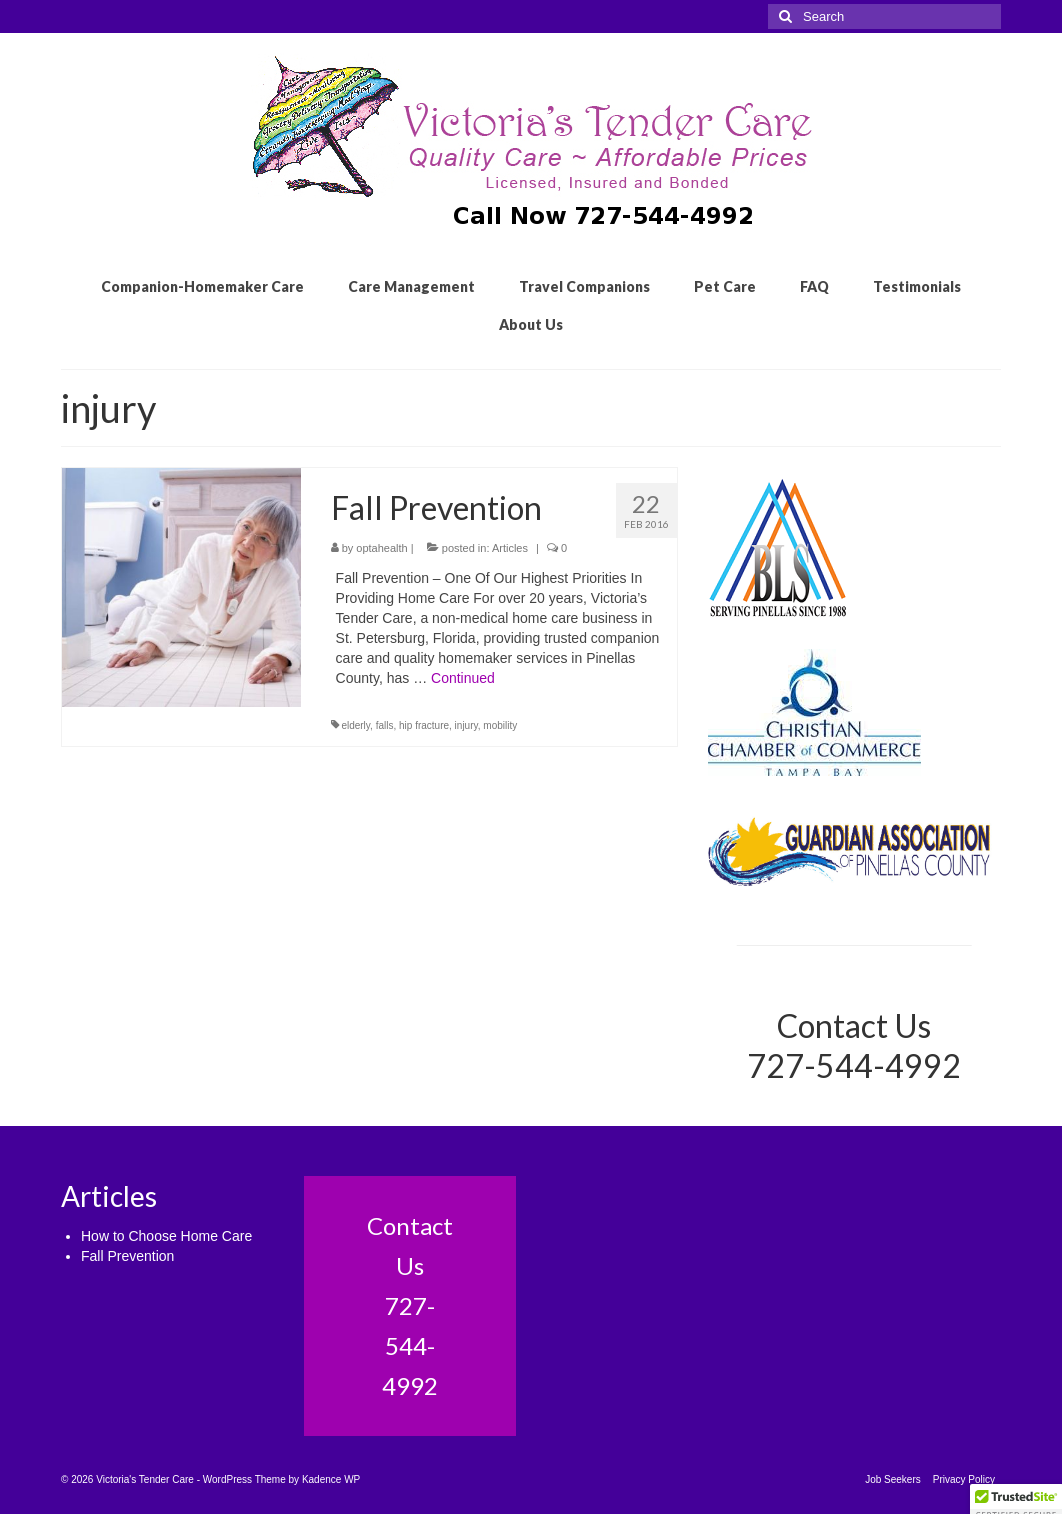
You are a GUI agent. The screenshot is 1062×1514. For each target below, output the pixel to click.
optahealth (381, 548)
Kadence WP (331, 1479)
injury (466, 725)
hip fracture (424, 725)
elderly (355, 725)
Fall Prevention (127, 1256)
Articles (510, 548)
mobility (500, 725)
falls (385, 725)
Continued (463, 678)
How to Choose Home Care (166, 1236)
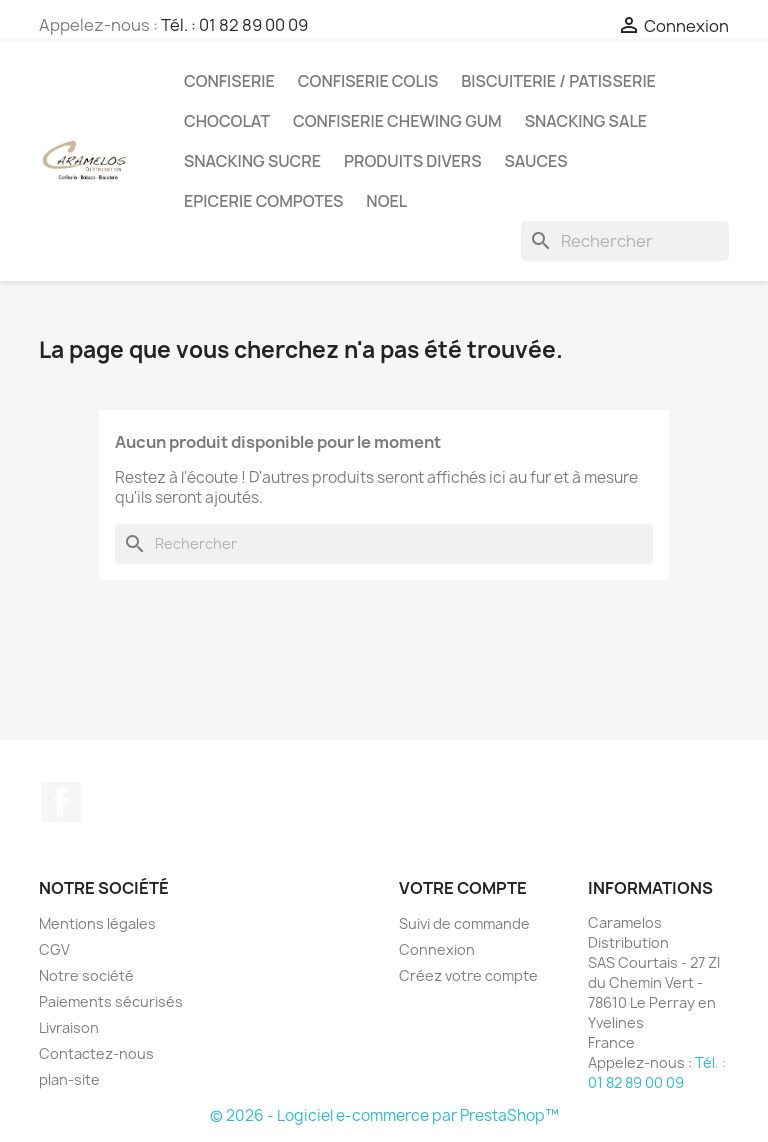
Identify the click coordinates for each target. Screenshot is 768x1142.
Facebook (61, 802)
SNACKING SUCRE (252, 161)
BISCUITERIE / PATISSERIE (558, 81)
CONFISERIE (229, 81)
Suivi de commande (464, 923)
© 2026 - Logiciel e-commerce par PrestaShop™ (384, 1115)
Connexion (437, 949)
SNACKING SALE (586, 121)
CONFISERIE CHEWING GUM (397, 121)
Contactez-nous (96, 1053)
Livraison (69, 1027)
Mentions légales (97, 923)
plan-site (69, 1079)
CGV (54, 949)
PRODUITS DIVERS (412, 161)
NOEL (386, 201)
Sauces (535, 161)
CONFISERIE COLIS (368, 81)
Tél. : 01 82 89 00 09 (234, 25)
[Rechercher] (625, 241)
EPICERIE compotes (263, 201)
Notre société (86, 975)
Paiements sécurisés (111, 1001)
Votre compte (463, 888)
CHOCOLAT (227, 121)
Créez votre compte (468, 975)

**Requirement**
Copy every record above word for word, leaving out the pictures.

**Output below**
You are a GUI agent. The screenshot is 1062×1514. For each target below, output the pixel to click.
optahealth (381, 548)
Kadence WP (331, 1479)
injury (466, 725)
hip fracture (424, 725)
elderly (355, 725)
Fall Prevention (127, 1256)
Articles (510, 548)
mobility (500, 725)
falls (385, 725)
Continued (463, 678)
How to Choose Home Care (166, 1236)
Identify the click coordinates for each target. Screenshot is 768x1142.
Facebook (61, 802)
SNACKING SUCRE (252, 161)
BISCUITERIE / PATISSERIE (558, 81)
CONFISERIE (229, 81)
Suivi de commande (464, 923)
© 2026 - Logiciel e-commerce par PrestaShop™ (384, 1115)
Connexion (437, 949)
SNACKING SALE (586, 121)
CONFISERIE CHEWING GUM (397, 121)
Contactez-nous (96, 1053)
Livraison (69, 1027)
Mentions légales (97, 923)
plan-site (69, 1079)
CGV (54, 949)
PRODUITS DIVERS (412, 161)
NOEL (386, 201)
Sauces (535, 161)
CONFISERIE COLIS (368, 81)
Tél. : 01 82 89 00 09 (234, 25)
[Rechercher] (625, 241)
EPICERIE compotes (263, 201)
Notre société (86, 975)
Paiements sécurisés (111, 1001)
Votre compte (463, 888)
CHOCOLAT (227, 121)
Créez votre compte (468, 975)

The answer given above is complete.